On April 1, 2020

Meeting in the time of Coronavirus

Zoom video conferencing becomes the new normal

By Curt Peterson

Municipal and School Boards are adapting to social distancing regulations that are evolving at a steady rate.

In a March 30 press release Secretary of State Jim Condos announced “temporary changes to Vermont’s Open Meeting Law…in response to the COVID-19 global pandemic.”

H.681 eliminates requirement that public meetings be in a physical location. Instead, official bodies may execute meetings “remotely” using technologies, telephones and video recordings to give Vermont residents access to their proceedings.

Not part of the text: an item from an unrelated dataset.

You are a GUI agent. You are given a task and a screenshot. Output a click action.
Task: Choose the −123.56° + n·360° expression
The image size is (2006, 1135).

The Windsor Central Unified School District Board held its first remote meeting on March 23 using Zoom, a system allowing board members and public to interface from individual locations, centrally moderated at the Administration offices. Five attendees actually met in the conference room, and approximately 40 people, including board members, appeared as thumbnails on a large screen. When each added input his/her face would fill the screen.

Complicated, but for a first-run it went very smoothly.

Two meetings this week, Buildings and Grounds on Wednesday, April 1, and Hiring Committee on Friday, April 3, have been cancelled, according to WCUSD Board chair Bryce Sammel.

“There will be a new Zoom link for the April 6 [Board] meeting which will be included in the [agenda and attachments],” Superintendent Mary Beth Banios said.

Brooke Olsen-Farrell, superintendent of the Slate Valley Unified School District, told the Mt. Times their March 23 board meeting also utilized Zoom.

“It was a pretty efficient meeting,” Olsen-Farrell wrote. “We did have some members of the public join the meeting virtually, which seemed to go fine.”

“Each [future] meeting will have its own link on the top of the warned agenda,” Olsen-Farrell added. “It is certainly a learning experience but so far we are not having too much trouble instituting virtual meetings.”

Select Boards are also adapting.

Hartland Town Manager David Ormiston has a Microsoft Teams networked meeting scheduled for April 6.

“I’ve been using [Teams] the last week in preparation for the meeting,” Ormiston said. “I’ve now used Teams, Zoom and GoToMeeting. I find them all to be pretty similar.”

The Hartland meeting agenda will include a phone number and a link for participating.

Barnard Select Board’s April 1 meeting will be held in person, according to Select Board Assistant Rob Ramrath.

The meeting “will have the members plus me in person at the town hall (of course, no one sick and at a social distance) with the public dialing into a conference call,” Ramrath wrote. Instructions are included in the posted agenda.

Preston Bristow, Killington Select Board administrator, said the board will hold its first virtual meeting April 7 using Zoom moderated from the Sherburne Memorial Library.

“Town Manager Chet Hagenbarth will be at the Library, and it will be up to each individual Select Board member whether he will attend in person or by video conference,” Bristow said. “The public will be asked not to come in person but to participate only by video conference.”

A short-term rental regulation hearing on April 21 will also be conducted remotely.

Plymouth is bucking the technology tide – Town Clerk Sandie Small wrote, “There is a [Select Board] meeting scheduled for April 6, which will be held in the usual manner in our Town Hall. Frankly, we rarely have visitors, and since no one is on the Agenda, I doubt there will be [any public] attending.”

“If we were to use some tech in the future,” Small added, “Zoom seems like the likely winner.”